Arriving in Shields, I had to leg it to the start line, over a mile I think I remember, which was perfect for a warm up. As I got to the start, it dawned on me that I had my bag, I had to kindly ask if I could stash it safely, which I was allowed but I felt awful!
I don’t remember a lot from the run other than it hurt and I struggled, particularly at the final mile. Crossing the line felt amazing and, as I struggled to get my sweaty barcode out, it dawned on me that’s the fastest I’ve ran over that distance.
I did hit a wall, eventually and it sucked. I stopped for a while, the runs dried up and the spark I once had, went out “if I can’t even run three miles, how on earth can I run 13?!” I asked myself, so I decided to join a running group.
Jesmond Joggers was easily the most welcoming running club I joined. I paid a fee per session and enjoyed meeting a new group. But my body decided that running 7+ miles every session didn’t feel great and eventually, my knee started to play havoc, so I took the decision that to lay off, recover and then train myself.
Soon, Christmas had come and gone. The ballot was drawn for the GNR and I didn’t get in, I was gutted, lost and most of all, sad. I was then told to try run for a charity place, which I did, immediately and it dawned upon me – I’m running the 2014 Great North Run.

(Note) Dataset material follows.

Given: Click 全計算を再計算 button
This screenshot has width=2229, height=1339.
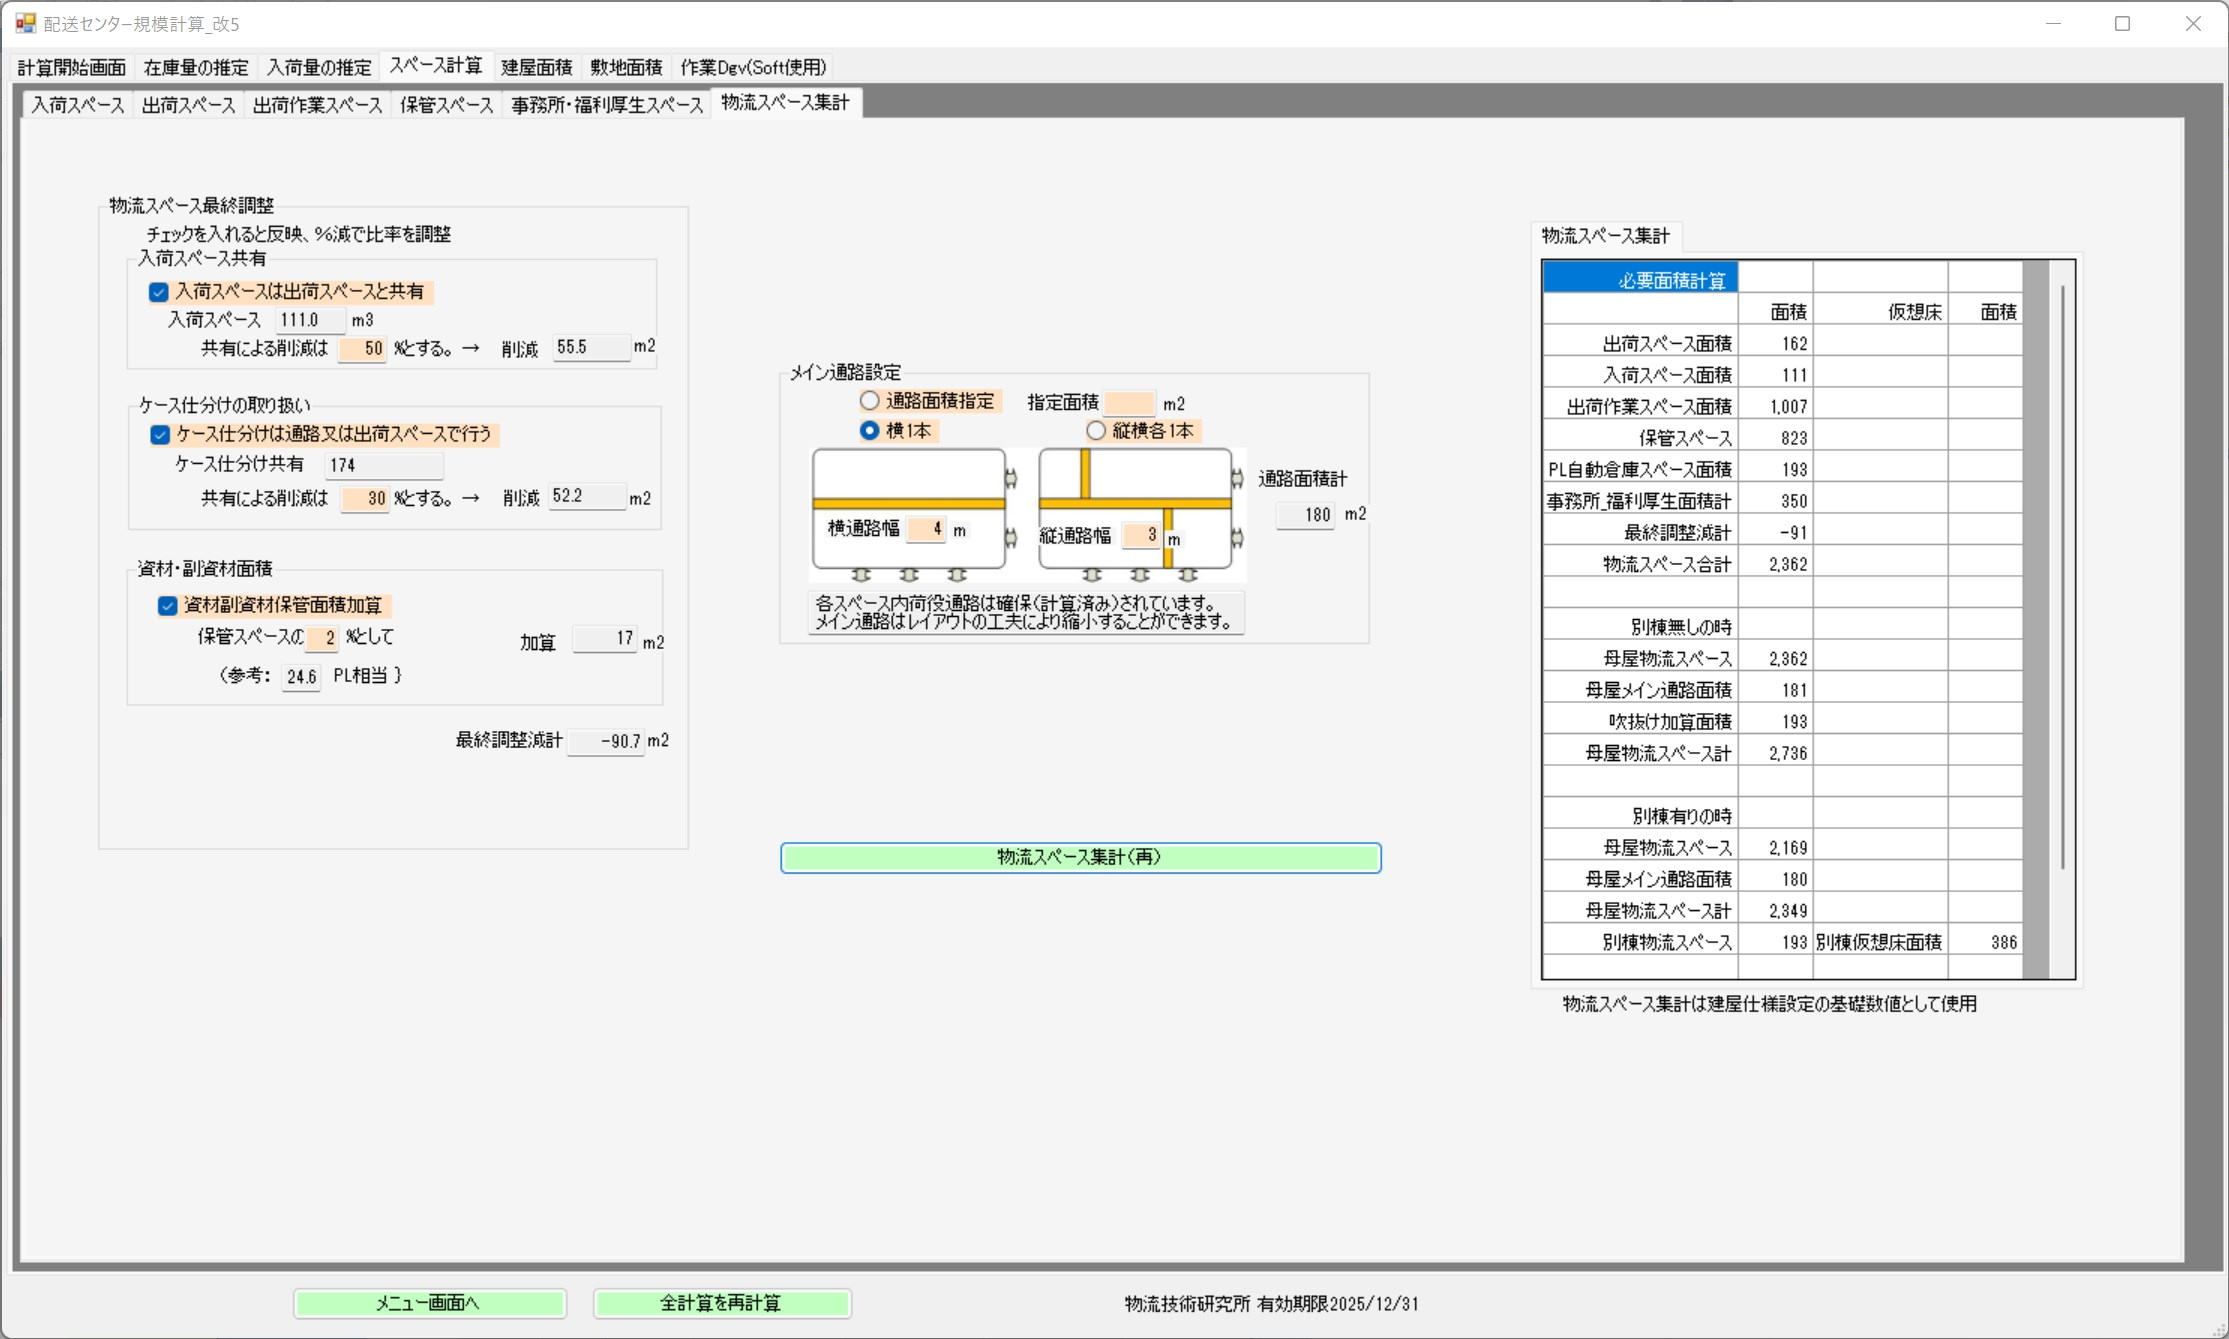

Ever since I was young, I’ve always wanted to run it, all because I remember my Mother running it, she inspired me since then to run, now I was!
Winter set into Spring and I was no nearer running a half marathon, panic then started to set in. Until one of my good friends, Luke Adams sent an invite to attend a GNR seminar, aimed at first-time runners and a training guide for mileage – perfect, now I can get more serious!
As time went by, my running improved. I was quicker, stronger and comfortably running double digit miles – I ran from Gateshead to South Shields for my longer runs. I completed my first GNR in 1:59.51, sunburnt, emotional and wrecked, I knew this hobby would be my calling and following that, I decided to blog about it.
After then, I joined another running group, at first it was amazing. Again, meeting new people was fantastic and what was fantastic, all the runners had fantastic experience, so when I had a query or wanted to seek advice, I asked and it was incredible. However, getting left behind at sessions took it’s toll, mentally and physically. I tried to keep up but the group was so, so quick, I was in awe but there was no way I could keep up and I was asking for an injury, so, after recovering from a heavy cold, I again, decided to coach myself.
Two years from then, I’ve run another GNR (and PB’d), a Great North 5 & 10K, 2x Blaydon Races and numerous PB’s have fallen, with only more improvement in the future.
When I first started running, I knew it would be hard, frustrating and well, expensive! But what I’ve come to learn is, patience is everything.
I still train and race hard, it doesn’t get easier, no matter how hard I try to kid myself after a session but I still love it. The progression is the addiction.
What I’m trying to say, particularly for those starting or thinking of starting is this, at first, it’s hard, easily one of the most difficult things to start in but you must persevere, push through the pain barrier and trust the training, progress comes eventually.
Most of all, HAVE FUN AND SMILE!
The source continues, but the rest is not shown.